Text segment
Review Q #6 (Projectile Motion)

[TeenieWeenie]

Thanks Thaakisfox! Problem solved!

Homework Statement

A track athlete leaves the ground with initial speed 10.2 m/s and makes an 8.8 meter long jump. Calculate the most likely angle of the direction of his take off with respect to the horizontal.

Vo = 10.2 m/s
x = 8.8 m
xo = 0 m
Ao = ?

Homework Equations

x=Vo * CosAo * t
Vx = VoCosAo

The Attempt at a Solution

I have a missing t (time) variable or I'm using the wrong formula(s)?

 

[Thaakisfox]

Here you have to calculate a maximum. . Most probably the athlete jumped so that the distance was maximal. I would take the maximal height of the jump to be given and maximize with respect to the distance.

 

[TeenieWeenie]

R= [Vo^2 * sin2Ao] / g
where R = range = x = 8.8m

8 = [(10.2^2)*sin2Ao]/ 9.8m/s

8/9.8 = 10.2^2 *sin2Ao

[8/9.8]/(10.2^2) = sin2Ao

(sin2Ao = 2sinAocosAo ?)

[(8/9.8)/(10.2^2)]/2 = sinAoCosAo ?

Um...I don't know what to do from there...?

or if h was the given maximum height...
8 = [(10.2^2)sinAo] / 2(9.8)
[8/2(9.8)] = (10.2^2)sinAo
[8/19.6]/(10.2^2) = sinAo
sin^-1[8/19.6]/(10.2^2) = Ao
.0039231 = Ao.

Errr...error?

 

[Thaakisfox]

Yes. Thats the range of the projectile. So this has to be maximal. Now R is given, Vo is given, g is given, hence the only thing that can change is Ao the angle of the jump.
So we need sin(2Ao)= maximal. we know that the max of sin is 1. Hence sin(2Ao)=1.

Now at what angle does this occur?

 

[TeenieWeenie]

R= [Vo^2 * sin2Ao] / g
was the key to solving this problem then?
R = range of projectile = maximal = 8.

Material provided
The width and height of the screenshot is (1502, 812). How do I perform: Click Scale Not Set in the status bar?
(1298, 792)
* * *
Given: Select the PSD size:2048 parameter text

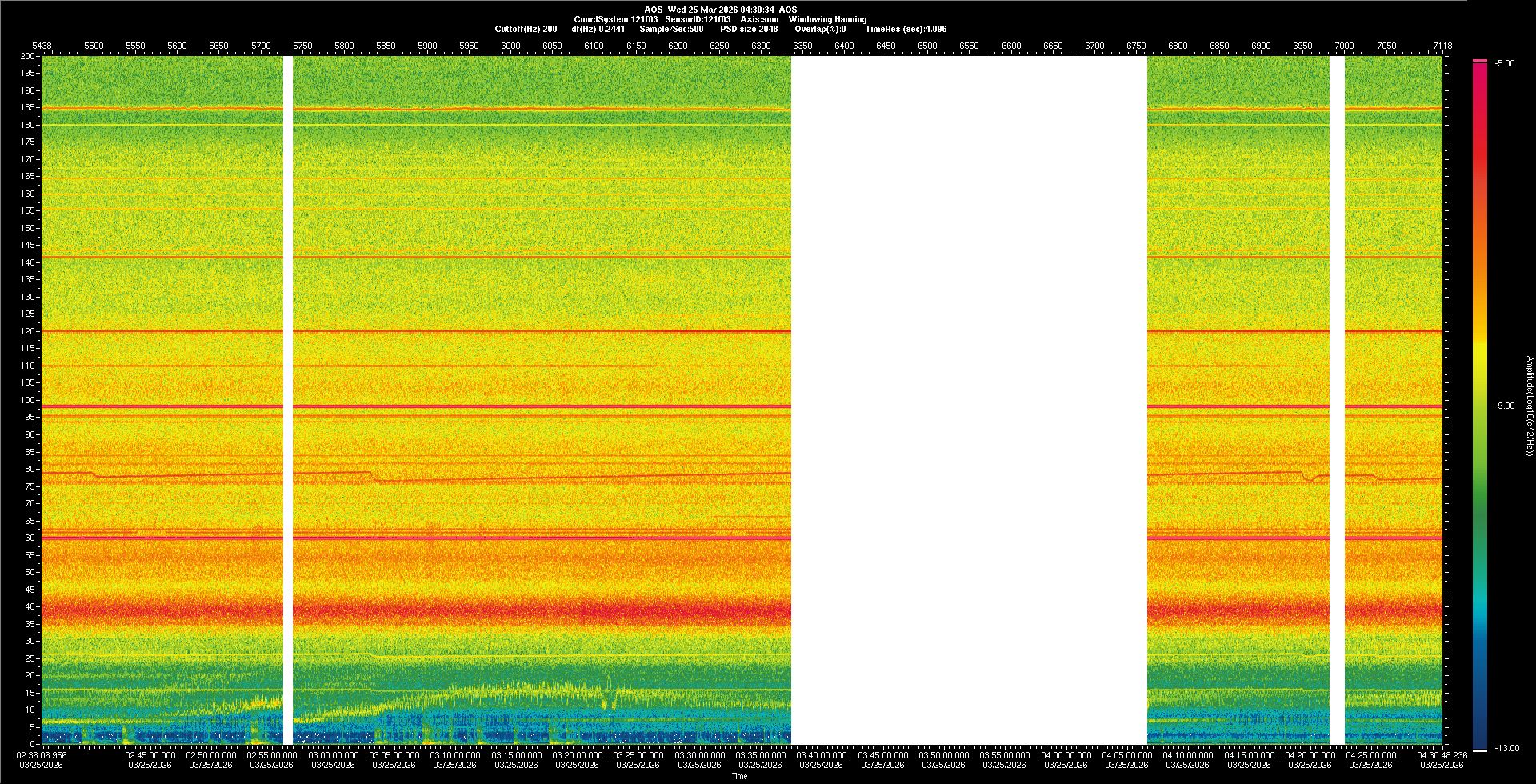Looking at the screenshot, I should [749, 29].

Written problem A
In the projectile motion thread, what initial speed does the track athlete leave the ground with?
Written problem B
Resume the projectile motion thread from where it stops.

Written reply A
10.2 m/s

Written reply B
sin(2Ao) = maximal and will never be greater than 1 so it has to be = 1 which is 90 degrees or 2 * 45 degrees ?

Could you explain that a little more?

 

[Thaakisfox]

Yes that's it. Exactly.
The athlete tries to jump, so that his/her (his in this case as female athletes usually don't jump above 7.5 range is maximal. Now we have an expression for the range as a function of the velocity and the angle. We know that the jump was 8m, we also somehow know that the velocity was 10.2. Since we know that the range was maximal, and we know the velocity, we only have to figure out at what angle this could have happened.
And that is the sine should be 1. Which means that the angle of the jump is 45 degrees.
Its actually a good thing to remember that when you throw something (stone or anything messing around) the best is to throw it at a 45 degree angle with the horizontal because then it will go the furthest.

 

[TeenieWeenie]

OOO! I understand now!
That should have been a no-brainer :|

Thanks Thaakisfox! Problem solved!